O processo analítico não depende apenas de uma técnica, mas também de uma ética, ao passo que a relação com o analista trabalha essas dimensões fundamentais que se estabelecem fora do setting terapêutico. No início do percurso do tratamento, cabe ao analista sustentar os preceitos éticos próprios da Psicanálise e, espera-se que, ao final, se torne também responsabilidade do analisando.
Assim, se faz necessária uma diferenciação entre o que é desejo do analista, de fazer o analisando melhor, daquilo que é desejo do paciente. Portanto – baseando-se na teoria lacaniana – o analista, muitas vezes é compreendido
pelo imaginário do paciente como aquele que vem para suprir a falta e aliviar a angústia.

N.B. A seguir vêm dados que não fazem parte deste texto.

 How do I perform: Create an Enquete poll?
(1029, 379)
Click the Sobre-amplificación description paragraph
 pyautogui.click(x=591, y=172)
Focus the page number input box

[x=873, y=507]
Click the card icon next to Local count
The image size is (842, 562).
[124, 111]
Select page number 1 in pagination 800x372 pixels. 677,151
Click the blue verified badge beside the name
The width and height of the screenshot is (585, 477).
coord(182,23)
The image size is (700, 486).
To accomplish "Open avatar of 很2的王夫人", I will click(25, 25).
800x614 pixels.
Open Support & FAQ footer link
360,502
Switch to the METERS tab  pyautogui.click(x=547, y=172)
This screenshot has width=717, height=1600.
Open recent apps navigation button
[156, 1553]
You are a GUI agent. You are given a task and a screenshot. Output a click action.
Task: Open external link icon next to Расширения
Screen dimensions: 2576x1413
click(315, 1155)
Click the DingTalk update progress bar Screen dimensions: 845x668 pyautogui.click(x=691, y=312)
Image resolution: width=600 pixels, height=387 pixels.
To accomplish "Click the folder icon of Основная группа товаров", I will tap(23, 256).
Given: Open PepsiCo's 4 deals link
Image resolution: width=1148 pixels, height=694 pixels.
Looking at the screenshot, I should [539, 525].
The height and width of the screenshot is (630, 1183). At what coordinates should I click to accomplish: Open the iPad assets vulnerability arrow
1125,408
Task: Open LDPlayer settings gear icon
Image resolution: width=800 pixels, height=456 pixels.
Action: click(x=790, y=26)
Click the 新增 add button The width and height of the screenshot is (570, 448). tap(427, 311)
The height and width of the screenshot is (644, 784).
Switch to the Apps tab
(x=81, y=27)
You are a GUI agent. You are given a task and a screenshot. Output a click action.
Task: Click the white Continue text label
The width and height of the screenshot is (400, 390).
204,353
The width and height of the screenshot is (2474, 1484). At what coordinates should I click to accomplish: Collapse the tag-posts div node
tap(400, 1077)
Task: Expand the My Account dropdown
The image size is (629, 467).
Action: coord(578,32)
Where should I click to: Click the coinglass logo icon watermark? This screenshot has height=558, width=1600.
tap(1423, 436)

Mas a Psicanálise atua além. Se o analista não dá vazão ao seu desejo na análise pessoal e este se sobrepõe no processo terapêutico com seu paciente, ele impossibilita que o analisando manifeste seu próprio desejo ou, em outras palavras, o analista precisa fazer aquilo que é didático e educativo para o desenvolvimento de seu paciente.
Não há como encurtar o caminho, o analista deve acolher o paciente em sua demanda, mas não deve dar as respostas prontas, impossibilitando que o analisando acesse seu próprio desejo. Sendo assim, só há análise,
enquanto técnica e ética, quando os desejos do analisando se mantem insatisfeitos.
Por exemplo, se o paciente faz determinada pergunta ao analista sobre alguma decisão que precisa tomar, o analista deve escutá-la sem responder a priori, entendendo que, muitas vezes, é a forma que o analisando encontra para “terceirizar” a responsabilidade, numa tentativa de se eximir de possíveis consequências.
“O desejo do analista que possibilita que o mesmo tenha uma postura ética e a disponibilidade para ouvir para além do dito, de tentar escutar o que aquele sujeito que está perante ele busca, com os mecanismos que possui, simbolizar” (Rosa, 2009).
Bibliografia:
ROSA, M. I. P. D; ROSA, A. C. A Ética na psicanálise. Akrópolis, Umuarama, v. 17, n. 1, p. 41-44, jan./mar. 2009.